Daniel: der Chef, jung und kräftig, und tut immer so handwerker, aber irgendwas anderes ist da noch.
Diana: seine rechte Hand. Lila Rolli, lederbesetzte Cordhose, die Ruhe selbst. Daniel hat sie einst ausgebildet, und sie arbeitet ohne Anweisung, montiert, klettert, schraubt, sägt, rüttelt, kleine Handschuhe hat sie an und tritt leise auf und sie nimmt Milch und Zucker in den Kaffee.
Dietmar: Groß und dick, rotbackig, freundlich wie ein Bernhardiner und ebenso dezent. Lange sitzt er mit den Beinen an der frischen Luft in irgendeiner Lücke und füllt sie aus und feilt und schnitzt im Schoß.
Der Zauber der drei liegt in ihrem Schweigen und ihrer Höflichkeit, auch untereinander. Jeder tut seines, sie kennen einander, sie kennen ihr überschaubares Handwerkszeug, sie kennen so etwas wie Rhythmus.
Das schönste Wort: Richteisen. Nicht Wasserwaage: Richteisen. Ein Sprungturm ließe sich damit justieren. Spielzeug ist für Heimwerker.

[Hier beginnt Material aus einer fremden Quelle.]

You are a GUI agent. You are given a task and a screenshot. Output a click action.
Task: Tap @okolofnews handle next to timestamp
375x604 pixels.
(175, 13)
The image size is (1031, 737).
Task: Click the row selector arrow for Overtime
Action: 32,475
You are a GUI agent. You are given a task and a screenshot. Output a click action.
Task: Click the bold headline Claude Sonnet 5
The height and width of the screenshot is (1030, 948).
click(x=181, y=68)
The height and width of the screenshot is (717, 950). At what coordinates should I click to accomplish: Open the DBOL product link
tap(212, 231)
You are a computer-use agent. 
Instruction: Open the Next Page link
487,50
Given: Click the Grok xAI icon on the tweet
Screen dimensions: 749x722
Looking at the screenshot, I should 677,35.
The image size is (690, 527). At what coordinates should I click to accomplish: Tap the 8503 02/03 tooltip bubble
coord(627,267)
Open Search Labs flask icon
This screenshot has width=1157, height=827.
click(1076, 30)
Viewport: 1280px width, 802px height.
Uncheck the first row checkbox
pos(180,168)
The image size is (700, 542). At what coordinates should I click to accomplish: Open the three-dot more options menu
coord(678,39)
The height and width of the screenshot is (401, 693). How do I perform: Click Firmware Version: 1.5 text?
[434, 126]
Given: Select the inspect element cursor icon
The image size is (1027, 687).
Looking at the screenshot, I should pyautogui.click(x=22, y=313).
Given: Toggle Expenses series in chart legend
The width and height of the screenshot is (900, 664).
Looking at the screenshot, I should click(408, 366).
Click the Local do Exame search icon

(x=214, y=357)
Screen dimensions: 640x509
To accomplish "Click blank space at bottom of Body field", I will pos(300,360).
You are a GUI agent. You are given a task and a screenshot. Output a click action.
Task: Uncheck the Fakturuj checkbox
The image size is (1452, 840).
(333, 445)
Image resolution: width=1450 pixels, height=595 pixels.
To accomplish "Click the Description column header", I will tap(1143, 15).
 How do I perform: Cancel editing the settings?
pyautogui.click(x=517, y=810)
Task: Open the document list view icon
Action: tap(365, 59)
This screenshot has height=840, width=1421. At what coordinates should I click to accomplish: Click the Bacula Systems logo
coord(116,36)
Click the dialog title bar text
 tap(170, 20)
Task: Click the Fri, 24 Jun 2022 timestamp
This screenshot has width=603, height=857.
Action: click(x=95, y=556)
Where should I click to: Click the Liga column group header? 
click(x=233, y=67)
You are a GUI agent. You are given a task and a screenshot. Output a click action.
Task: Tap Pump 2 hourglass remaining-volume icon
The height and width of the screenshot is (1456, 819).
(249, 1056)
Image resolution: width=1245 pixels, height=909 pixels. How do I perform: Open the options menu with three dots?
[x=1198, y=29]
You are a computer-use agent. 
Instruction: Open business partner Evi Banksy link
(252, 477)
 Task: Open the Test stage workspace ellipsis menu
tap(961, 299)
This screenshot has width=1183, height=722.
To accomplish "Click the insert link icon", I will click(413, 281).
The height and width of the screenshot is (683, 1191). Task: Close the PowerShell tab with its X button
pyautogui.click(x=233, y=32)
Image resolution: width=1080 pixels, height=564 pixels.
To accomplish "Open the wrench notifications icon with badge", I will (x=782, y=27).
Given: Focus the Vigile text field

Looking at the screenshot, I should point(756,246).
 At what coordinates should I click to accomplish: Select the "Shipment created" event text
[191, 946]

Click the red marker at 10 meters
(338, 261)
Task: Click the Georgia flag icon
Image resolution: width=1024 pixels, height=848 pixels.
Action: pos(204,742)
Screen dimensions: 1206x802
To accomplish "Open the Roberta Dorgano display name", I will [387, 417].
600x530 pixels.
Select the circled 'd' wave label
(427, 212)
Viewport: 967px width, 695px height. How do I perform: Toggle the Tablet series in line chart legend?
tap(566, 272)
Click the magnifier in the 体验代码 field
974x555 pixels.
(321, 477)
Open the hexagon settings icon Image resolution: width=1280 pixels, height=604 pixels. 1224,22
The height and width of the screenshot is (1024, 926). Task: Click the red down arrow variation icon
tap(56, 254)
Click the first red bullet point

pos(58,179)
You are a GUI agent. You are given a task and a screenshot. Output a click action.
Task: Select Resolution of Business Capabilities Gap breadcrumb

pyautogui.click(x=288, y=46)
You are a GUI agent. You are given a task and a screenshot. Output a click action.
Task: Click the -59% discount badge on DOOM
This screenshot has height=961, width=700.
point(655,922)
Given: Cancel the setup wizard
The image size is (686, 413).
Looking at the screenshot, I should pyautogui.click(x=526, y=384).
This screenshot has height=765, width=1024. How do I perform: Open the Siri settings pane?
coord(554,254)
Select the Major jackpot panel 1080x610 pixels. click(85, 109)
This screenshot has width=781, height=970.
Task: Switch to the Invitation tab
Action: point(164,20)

Die letzte Stunde vor der Dämmerung gehört täglich der Leiter, der Lasurrolle und den Balken, den dunklen, die alles halten und die später der Spazierweg für die verlangsamten Blicke des Abends und die Spinnen der Sonnentage sein werden. Dunkel, ruhig, kräftig und sicher, und keiner wie der andere.

Näher am Himmel wird das Bett stehen, und wie schön wird das sein, wie schön.

Samstag, 12. März 2011
Schön steiff
Kuscheltier gekauft. Schlimm. Aber nötig.